***** DATA FOR THIS TASK *****

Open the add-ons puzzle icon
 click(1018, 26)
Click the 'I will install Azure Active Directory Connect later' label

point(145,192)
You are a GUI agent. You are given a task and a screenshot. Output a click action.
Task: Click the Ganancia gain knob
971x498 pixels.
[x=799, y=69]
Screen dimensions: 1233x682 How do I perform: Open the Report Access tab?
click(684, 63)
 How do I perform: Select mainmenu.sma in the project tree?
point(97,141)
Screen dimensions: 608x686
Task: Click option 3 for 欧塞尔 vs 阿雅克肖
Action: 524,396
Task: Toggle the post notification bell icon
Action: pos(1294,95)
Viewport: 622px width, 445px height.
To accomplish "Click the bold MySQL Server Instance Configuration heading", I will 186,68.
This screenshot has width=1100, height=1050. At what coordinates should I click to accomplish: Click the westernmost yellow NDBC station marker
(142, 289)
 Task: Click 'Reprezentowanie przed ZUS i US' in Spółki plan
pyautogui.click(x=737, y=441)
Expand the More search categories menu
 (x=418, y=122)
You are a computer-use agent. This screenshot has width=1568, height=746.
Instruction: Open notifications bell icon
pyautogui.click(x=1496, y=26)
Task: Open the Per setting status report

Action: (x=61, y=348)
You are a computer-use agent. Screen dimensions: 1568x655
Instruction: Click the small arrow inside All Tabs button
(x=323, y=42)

*****

• **TASK OBJECTIVE**: Restate the data exactly, keeping every line intact.

• **RESULT BELOW**:
Open the add-ons puzzle icon
 click(1018, 26)
Click the 'I will install Azure Active Directory Connect later' label

point(145,192)
You are a GUI agent. You are given a task and a screenshot. Output a click action.
Task: Click the Ganancia gain knob
971x498 pixels.
[x=799, y=69]
Screen dimensions: 1233x682 How do I perform: Open the Report Access tab?
click(684, 63)
 How do I perform: Select mainmenu.sma in the project tree?
point(97,141)
Screen dimensions: 608x686
Task: Click option 3 for 欧塞尔 vs 阿雅克肖
Action: 524,396
Task: Toggle the post notification bell icon
Action: pos(1294,95)
Viewport: 622px width, 445px height.
To accomplish "Click the bold MySQL Server Instance Configuration heading", I will 186,68.
This screenshot has width=1100, height=1050. At what coordinates should I click to accomplish: Click the westernmost yellow NDBC station marker
(142, 289)
 Task: Click 'Reprezentowanie przed ZUS i US' in Spółki plan
pyautogui.click(x=737, y=441)
Expand the More search categories menu
 (x=418, y=122)
You are a computer-use agent. This screenshot has width=1568, height=746.
Instruction: Open notifications bell icon
pyautogui.click(x=1496, y=26)
Task: Open the Per setting status report

Action: (x=61, y=348)
You are a computer-use agent. Screen dimensions: 1568x655
Instruction: Click the small arrow inside All Tabs button
(x=323, y=42)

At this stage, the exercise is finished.